Given problem = Update the lines from the one with "Click the Добавление" to the one with "should pyautogui.click(x=502, y=116)." by putting "Section" in place of "Division", and write out only those lines with nothing else changed.

Given data =
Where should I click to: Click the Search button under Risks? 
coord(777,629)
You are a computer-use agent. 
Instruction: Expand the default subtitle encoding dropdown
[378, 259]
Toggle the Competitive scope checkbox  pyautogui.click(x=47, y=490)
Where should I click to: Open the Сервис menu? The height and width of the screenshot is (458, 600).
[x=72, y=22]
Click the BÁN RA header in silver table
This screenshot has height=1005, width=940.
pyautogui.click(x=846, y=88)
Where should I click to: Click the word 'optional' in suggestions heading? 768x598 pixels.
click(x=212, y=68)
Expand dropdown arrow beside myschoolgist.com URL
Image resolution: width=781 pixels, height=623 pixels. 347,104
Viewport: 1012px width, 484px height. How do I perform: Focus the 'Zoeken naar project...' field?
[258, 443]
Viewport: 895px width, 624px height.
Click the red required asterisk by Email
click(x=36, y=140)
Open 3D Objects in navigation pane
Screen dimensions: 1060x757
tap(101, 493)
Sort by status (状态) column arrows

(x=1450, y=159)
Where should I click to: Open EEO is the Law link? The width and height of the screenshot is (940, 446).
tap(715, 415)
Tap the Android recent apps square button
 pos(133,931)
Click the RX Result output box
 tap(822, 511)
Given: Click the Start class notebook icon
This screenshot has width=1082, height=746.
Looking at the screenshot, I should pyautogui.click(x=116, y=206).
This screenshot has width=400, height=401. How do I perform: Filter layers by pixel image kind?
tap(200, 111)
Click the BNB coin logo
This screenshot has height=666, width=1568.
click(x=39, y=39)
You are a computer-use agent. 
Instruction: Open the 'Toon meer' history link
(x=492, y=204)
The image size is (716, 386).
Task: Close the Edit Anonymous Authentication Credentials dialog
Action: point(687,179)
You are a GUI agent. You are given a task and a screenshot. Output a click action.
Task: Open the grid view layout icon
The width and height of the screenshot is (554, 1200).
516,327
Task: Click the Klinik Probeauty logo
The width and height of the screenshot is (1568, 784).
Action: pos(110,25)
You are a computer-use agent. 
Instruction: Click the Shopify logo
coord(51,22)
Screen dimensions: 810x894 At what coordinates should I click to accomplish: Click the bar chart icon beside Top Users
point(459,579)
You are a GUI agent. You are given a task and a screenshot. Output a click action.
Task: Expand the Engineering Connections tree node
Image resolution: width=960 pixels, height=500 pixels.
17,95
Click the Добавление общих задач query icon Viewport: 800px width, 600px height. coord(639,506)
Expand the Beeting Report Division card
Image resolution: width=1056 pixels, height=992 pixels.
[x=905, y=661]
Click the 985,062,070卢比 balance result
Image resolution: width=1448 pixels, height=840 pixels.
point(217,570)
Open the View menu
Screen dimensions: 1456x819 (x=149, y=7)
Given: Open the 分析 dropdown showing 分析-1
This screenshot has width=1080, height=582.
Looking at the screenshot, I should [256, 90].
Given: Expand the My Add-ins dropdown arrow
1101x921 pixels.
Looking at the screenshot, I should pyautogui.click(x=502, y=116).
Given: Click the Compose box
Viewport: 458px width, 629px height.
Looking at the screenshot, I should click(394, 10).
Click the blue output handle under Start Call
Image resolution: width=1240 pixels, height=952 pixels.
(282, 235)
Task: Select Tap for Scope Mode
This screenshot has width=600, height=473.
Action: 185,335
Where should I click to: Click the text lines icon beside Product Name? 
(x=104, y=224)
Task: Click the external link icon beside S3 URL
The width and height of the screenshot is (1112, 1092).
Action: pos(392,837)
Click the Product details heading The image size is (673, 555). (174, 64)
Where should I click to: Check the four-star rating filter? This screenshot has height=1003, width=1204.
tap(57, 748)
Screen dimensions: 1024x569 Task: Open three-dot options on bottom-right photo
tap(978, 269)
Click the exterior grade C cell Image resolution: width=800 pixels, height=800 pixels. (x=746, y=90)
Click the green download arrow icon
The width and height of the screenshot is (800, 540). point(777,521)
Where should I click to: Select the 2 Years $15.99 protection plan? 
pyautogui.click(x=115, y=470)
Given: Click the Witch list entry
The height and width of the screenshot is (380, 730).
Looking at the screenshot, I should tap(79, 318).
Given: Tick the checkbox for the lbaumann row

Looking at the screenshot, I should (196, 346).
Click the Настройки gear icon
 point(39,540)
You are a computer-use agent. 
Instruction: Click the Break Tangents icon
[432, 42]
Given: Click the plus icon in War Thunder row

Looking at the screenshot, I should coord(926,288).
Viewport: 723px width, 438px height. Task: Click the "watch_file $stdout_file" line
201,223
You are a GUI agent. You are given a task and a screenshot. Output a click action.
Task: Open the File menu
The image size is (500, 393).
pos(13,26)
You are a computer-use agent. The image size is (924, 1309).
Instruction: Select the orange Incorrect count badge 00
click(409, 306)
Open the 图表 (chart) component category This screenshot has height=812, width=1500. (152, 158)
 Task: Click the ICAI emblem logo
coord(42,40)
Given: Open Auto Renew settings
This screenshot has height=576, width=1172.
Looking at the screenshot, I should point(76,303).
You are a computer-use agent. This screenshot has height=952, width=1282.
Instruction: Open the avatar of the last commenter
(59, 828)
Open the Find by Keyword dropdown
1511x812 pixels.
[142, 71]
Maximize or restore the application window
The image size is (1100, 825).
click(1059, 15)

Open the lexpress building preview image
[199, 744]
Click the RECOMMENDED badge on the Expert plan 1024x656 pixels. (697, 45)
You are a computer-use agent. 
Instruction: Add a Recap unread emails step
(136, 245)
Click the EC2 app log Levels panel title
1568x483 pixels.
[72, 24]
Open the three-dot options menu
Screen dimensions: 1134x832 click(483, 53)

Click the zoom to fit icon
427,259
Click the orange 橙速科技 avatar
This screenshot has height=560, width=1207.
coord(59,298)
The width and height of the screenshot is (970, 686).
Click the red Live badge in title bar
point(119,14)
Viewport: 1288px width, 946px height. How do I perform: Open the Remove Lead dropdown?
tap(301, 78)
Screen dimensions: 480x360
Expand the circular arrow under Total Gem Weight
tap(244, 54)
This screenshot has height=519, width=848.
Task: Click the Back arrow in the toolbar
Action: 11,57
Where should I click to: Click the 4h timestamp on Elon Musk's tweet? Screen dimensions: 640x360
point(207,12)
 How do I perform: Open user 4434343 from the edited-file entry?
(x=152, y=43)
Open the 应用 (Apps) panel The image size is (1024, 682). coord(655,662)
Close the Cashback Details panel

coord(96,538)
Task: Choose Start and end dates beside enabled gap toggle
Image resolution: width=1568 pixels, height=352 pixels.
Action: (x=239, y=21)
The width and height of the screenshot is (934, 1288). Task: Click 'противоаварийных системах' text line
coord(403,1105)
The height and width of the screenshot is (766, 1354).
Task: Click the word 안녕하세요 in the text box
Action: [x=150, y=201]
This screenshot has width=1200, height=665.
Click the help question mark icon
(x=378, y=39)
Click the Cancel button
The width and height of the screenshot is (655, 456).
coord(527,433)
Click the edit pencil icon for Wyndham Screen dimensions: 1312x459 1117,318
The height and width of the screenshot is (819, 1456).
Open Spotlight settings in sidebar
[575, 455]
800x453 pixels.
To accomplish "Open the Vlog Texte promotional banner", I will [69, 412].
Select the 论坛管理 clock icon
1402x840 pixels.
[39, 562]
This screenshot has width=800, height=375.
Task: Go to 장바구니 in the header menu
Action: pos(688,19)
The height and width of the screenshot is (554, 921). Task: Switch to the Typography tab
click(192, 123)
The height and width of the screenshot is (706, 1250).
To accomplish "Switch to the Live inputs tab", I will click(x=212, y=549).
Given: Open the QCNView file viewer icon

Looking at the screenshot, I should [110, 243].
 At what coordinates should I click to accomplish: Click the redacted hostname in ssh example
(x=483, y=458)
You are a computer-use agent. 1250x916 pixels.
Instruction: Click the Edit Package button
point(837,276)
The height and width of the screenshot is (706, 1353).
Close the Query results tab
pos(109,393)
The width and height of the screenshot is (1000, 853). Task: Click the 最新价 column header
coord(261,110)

Result =
Click the Добавление общих задач query icon Viewport: 800px width, 600px height. coord(639,506)
Expand the Beeting Report Section card
Image resolution: width=1056 pixels, height=992 pixels.
[x=905, y=661]
Click the 985,062,070卢比 balance result
Image resolution: width=1448 pixels, height=840 pixels.
point(217,570)
Open the View menu
Screen dimensions: 1456x819 (x=149, y=7)
Given: Open the 分析 dropdown showing 分析-1
This screenshot has width=1080, height=582.
Looking at the screenshot, I should [256, 90].
Given: Expand the My Add-ins dropdown arrow
1101x921 pixels.
Looking at the screenshot, I should pyautogui.click(x=502, y=116).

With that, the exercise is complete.